I was, for some inexplicable reason, in the fast group. I knew that I would be at the back of that group so I hung back a little. My race plan was the same as usual, start slow and maintain the pace. The hooter sounded, I found myself a patch of water and started with the long slow strokes. I tried successfully to relax into the swim. I wasn’t in any hurry. The speedy people had disappeared into the distance, I didn’t look behind. Slowly the field thinned out until there were just a handful of people around me, Now I felt like this was a real expedition.

It felt like I’d finished the first section really quickly. I’m sure the current had something to do with that. I was helped out of the water and ushered to the table of sticky delights. I did think briefly about staying here and stuffing by body with all of the goodies on offer but that would have been unfair to those behind. Reluctantly I walked on past the lock and started on the longest of the sections.

There was a lot of scenery to gaze at on the way down the river. Boat clubs mingles with massive riverside properties. I looked at them each time my head broke the surface to breath. It is an odd way of seeing the world. First stroke: look into the grey brown depths, second stroke: look into the grey brown depths, third stroke: admire some passing scenery on the left hand side, fourth stroke: look into the grey brown depths, fifth stroke: look into the grey brown depths: six stroke look at the scenery on the right hand side. When I wasn’t sightseeing I was thinking about my stroke or I was just drifting off into a world of my own; a place where spurious thoughts meet. I could smell roast meat, it was a very strong and mouth-watering smell. I had no idea where it was coming from. It lasted far too long for it to be someone’s breakfast.

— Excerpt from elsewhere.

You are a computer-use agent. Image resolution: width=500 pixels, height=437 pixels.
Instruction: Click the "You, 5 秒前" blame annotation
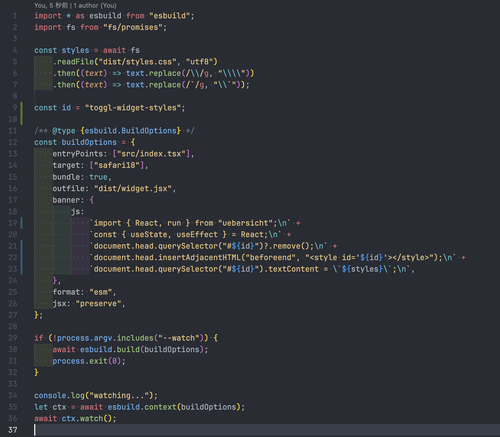click(51, 5)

I had no internal map of the river so gauging distances was beyond me. I could have spent hours poring over maps and pictures but there would have been no fun in that. Instead I had decided to start at the beginning and take long slow steady strokes until the end came into view. The end of the section appeared more quickly that I had imagined. A man helped me out of the water and had a little chat. He was either being friendly or assessing me for hypothermia, I’m not sure which. The tables of unearthly delights were laden with tasty morsels to replenish my energy stores. I didn’t feel that hungry but as I was here I indulged in chocolate and malt loaf. A tasty yet unusual combination that I wouldn’t recommend due to the malt loaf’s ability to stick to my teeth.

B2B (4)

Swimmers being chased by orange jellyfish

The bulk of the swim was now behind me, there were just two sections to go and the next was the shortest. It started with a quick swim across the lock and then a walk through some trees to the river’s edge. The marshal reassured me that there would be more food at the next stop. He didn’t see me trip over in the shallow in my eagerness to get to the last of the treats. This time we had to swim on the left hand side and past boats of all shapes and sizes. I swear I went past an ice cream boat (think ice cream van on water, complete with a large ice cream cone mounted in the top). It didn’t take long to get to the next stop.

The final section was just a cruise downstream. At this point there was no doubt I was going to finish and the field had thinned out enough that there were very few people around me. Very few to share the experience of the boat passing and turning the water black. One moment it was clear and clean, the next it was as if black out curtains had been pulled over my goggles. It was quite disconcerting. It only lasted a few strokes but that was enough. Further on down I passed a beautiful church. Just after the church the riverbank was decorated with a wonderful balustrade style wall. At regular intervals there was a pot of brightly coloured flowers on top.

All too soon I could see a bridge in the distance, this meant the end of a beautiful swim.